### Objective:
Duplicate the material from the line with "Go to Event Spaces in sidebar" through the end, keeping every line unchanged.
- - - - - - -
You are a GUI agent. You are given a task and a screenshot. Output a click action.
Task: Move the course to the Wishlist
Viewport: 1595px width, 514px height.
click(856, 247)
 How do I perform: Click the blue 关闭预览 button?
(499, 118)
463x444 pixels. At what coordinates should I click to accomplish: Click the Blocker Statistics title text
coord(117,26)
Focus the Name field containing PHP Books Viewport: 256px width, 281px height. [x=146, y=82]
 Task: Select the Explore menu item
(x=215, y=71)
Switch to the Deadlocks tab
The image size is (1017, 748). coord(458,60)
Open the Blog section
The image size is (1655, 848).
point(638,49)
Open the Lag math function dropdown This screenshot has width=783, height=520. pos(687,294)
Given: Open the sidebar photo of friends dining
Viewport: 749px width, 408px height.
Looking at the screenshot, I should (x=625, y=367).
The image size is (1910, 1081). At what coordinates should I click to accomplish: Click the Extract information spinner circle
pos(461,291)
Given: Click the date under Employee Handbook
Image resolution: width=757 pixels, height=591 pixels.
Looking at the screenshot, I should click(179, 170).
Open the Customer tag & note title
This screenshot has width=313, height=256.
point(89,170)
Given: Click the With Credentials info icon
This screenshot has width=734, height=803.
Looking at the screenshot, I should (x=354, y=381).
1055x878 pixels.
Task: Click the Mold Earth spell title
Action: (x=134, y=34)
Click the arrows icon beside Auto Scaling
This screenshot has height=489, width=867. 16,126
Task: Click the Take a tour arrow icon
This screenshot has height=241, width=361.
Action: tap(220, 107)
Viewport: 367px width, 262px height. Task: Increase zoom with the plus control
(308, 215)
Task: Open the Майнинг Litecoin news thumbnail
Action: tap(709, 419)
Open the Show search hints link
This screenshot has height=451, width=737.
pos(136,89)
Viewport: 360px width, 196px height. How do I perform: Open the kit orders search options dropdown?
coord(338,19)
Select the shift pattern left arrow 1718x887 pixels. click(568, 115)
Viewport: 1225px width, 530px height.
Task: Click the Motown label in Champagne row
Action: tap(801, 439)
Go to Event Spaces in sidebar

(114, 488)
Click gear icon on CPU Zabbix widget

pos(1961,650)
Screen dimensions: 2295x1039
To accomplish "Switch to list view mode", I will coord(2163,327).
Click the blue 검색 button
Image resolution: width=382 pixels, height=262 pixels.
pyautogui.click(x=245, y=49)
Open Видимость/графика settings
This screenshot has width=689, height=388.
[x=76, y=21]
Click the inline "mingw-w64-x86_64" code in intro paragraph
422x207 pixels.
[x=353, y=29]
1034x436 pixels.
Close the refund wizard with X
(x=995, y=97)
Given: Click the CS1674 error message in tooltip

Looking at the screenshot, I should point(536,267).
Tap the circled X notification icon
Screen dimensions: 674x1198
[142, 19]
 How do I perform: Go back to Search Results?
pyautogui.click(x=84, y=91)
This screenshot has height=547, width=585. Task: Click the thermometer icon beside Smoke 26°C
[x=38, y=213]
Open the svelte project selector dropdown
- - - - - - -
### Correct answer:
Go to Event Spaces in sidebar

(114, 488)
Click gear icon on CPU Zabbix widget

pos(1961,650)
Screen dimensions: 2295x1039
To accomplish "Switch to list view mode", I will coord(2163,327).
Click the blue 검색 button
Image resolution: width=382 pixels, height=262 pixels.
pyautogui.click(x=245, y=49)
Open Видимость/графика settings
This screenshot has width=689, height=388.
[x=76, y=21]
Click the inline "mingw-w64-x86_64" code in intro paragraph
422x207 pixels.
[x=353, y=29]
1034x436 pixels.
Close the refund wizard with X
(x=995, y=97)
Given: Click the CS1674 error message in tooltip

Looking at the screenshot, I should point(536,267).
Tap the circled X notification icon
Screen dimensions: 674x1198
[142, 19]
 How do I perform: Go back to Search Results?
pyautogui.click(x=84, y=91)
This screenshot has height=547, width=585. Task: Click the thermometer icon beside Smoke 26°C
[x=38, y=213]
Open the svelte project selector dropdown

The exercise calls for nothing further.